***** EXERCISE MATERIAL

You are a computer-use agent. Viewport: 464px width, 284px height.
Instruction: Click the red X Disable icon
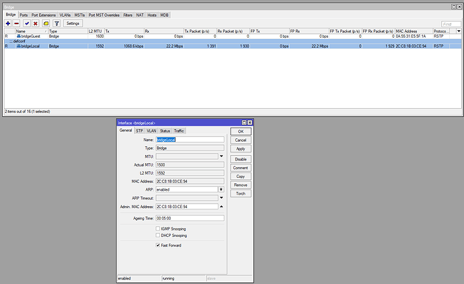(x=36, y=23)
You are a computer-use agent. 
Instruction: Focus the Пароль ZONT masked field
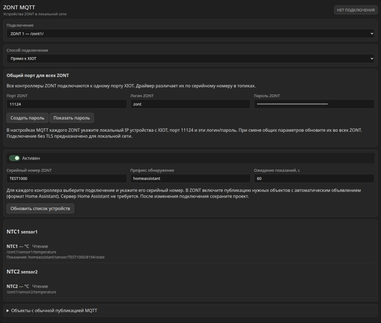(314, 104)
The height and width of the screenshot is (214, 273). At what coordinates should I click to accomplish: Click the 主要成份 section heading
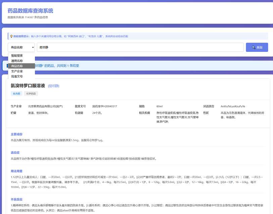pyautogui.click(x=16, y=134)
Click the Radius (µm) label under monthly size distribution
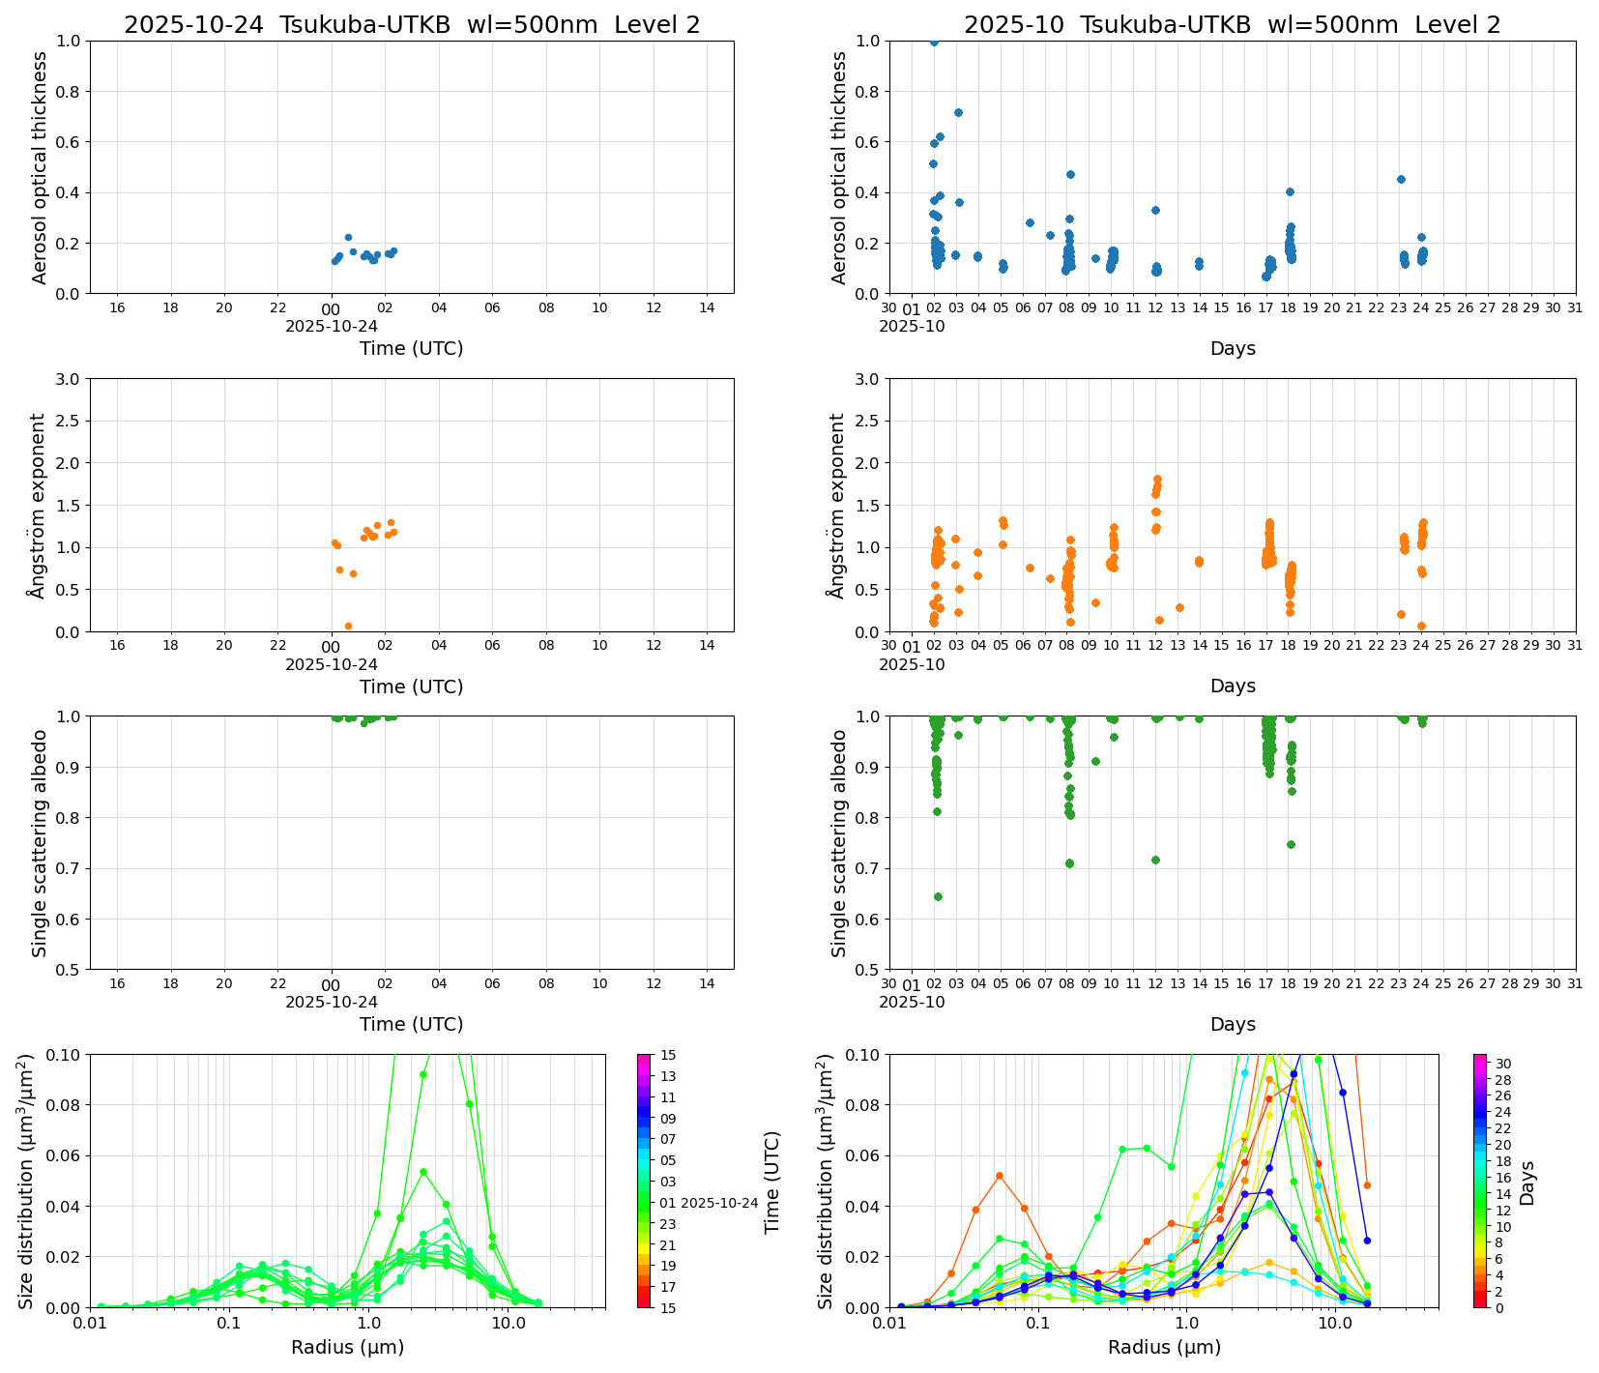Image resolution: width=1599 pixels, height=1373 pixels. pyautogui.click(x=1164, y=1347)
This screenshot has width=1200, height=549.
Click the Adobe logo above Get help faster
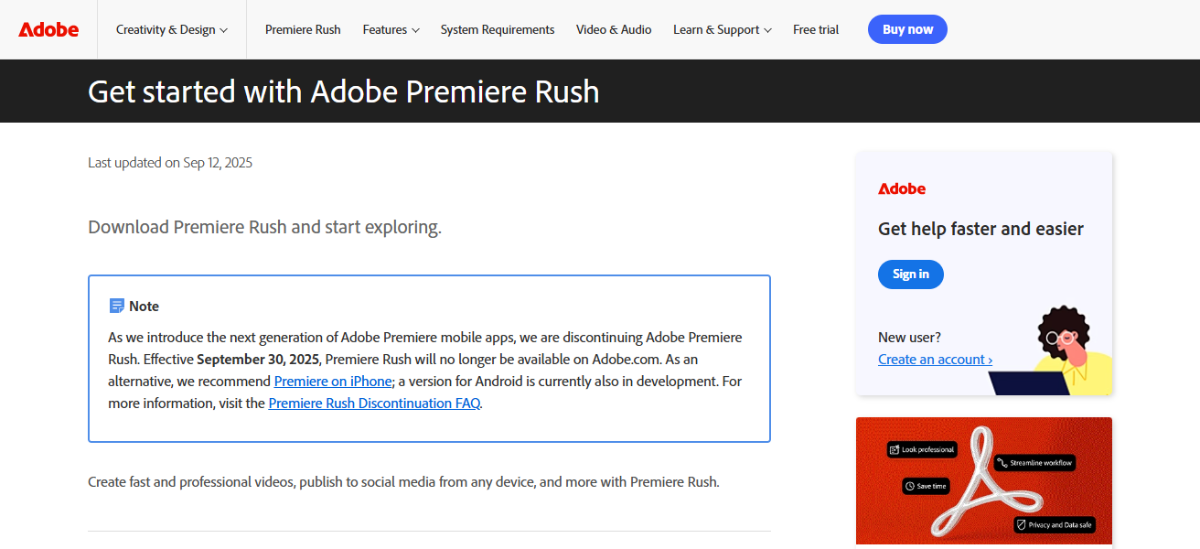click(x=902, y=188)

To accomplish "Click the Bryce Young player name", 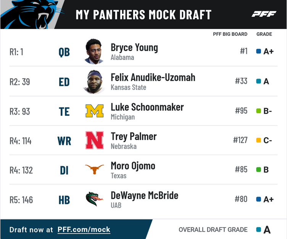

**********

GOAL OF THE EXERCISE:
A word-for-word restatement of all the lines above is needed, with the pictures omitted.

TASK RESULT:
You are a computer-use agent. Viewport: 464px width, 284px height.
Instruction: Click the red X Disable icon
(x=36, y=23)
You are a computer-use agent. 
Instruction: Focus the Пароль ZONT masked field
(314, 104)
The height and width of the screenshot is (214, 273). At what coordinates should I click to accomplish: Click the 主要成份 section heading
pyautogui.click(x=16, y=134)
Click the Radius (µm) label under monthly size distribution
Image resolution: width=1599 pixels, height=1373 pixels. pyautogui.click(x=1164, y=1347)
This screenshot has width=1200, height=549.
Click the Adobe logo above Get help faster
click(x=902, y=188)

To accomplish "Click the Bryce Young player name", 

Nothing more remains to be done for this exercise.